Start of Block
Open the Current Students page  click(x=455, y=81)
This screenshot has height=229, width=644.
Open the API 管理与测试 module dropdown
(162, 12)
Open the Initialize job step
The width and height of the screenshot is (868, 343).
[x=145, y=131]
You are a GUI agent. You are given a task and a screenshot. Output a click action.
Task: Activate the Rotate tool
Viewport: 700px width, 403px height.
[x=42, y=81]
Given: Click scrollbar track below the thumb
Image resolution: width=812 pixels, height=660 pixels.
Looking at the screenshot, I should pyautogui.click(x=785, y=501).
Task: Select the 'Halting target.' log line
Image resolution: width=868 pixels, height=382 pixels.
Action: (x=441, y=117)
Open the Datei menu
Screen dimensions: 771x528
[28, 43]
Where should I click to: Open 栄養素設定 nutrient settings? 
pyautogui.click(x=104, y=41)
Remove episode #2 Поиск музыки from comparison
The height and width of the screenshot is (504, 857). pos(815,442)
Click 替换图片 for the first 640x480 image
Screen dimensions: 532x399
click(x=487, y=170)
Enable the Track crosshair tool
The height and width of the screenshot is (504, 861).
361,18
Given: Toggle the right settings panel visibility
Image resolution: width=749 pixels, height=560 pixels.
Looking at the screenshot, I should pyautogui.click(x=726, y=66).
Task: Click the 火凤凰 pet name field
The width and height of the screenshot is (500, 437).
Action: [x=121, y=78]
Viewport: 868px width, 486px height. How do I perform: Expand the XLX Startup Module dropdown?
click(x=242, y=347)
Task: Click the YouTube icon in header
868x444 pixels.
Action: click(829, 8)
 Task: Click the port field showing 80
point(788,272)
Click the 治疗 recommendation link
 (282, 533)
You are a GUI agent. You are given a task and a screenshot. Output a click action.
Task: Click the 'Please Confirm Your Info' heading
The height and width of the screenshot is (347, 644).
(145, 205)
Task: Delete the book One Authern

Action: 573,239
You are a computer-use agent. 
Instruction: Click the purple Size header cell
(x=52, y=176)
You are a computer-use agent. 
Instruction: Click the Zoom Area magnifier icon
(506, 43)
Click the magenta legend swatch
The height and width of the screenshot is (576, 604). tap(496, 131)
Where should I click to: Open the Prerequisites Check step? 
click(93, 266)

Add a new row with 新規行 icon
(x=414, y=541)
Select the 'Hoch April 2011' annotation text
End of Block
**Work order**.
When a line of the entries contains the word "Select", it counts toward the total; reply with that total alone.

**Exercise output**.
2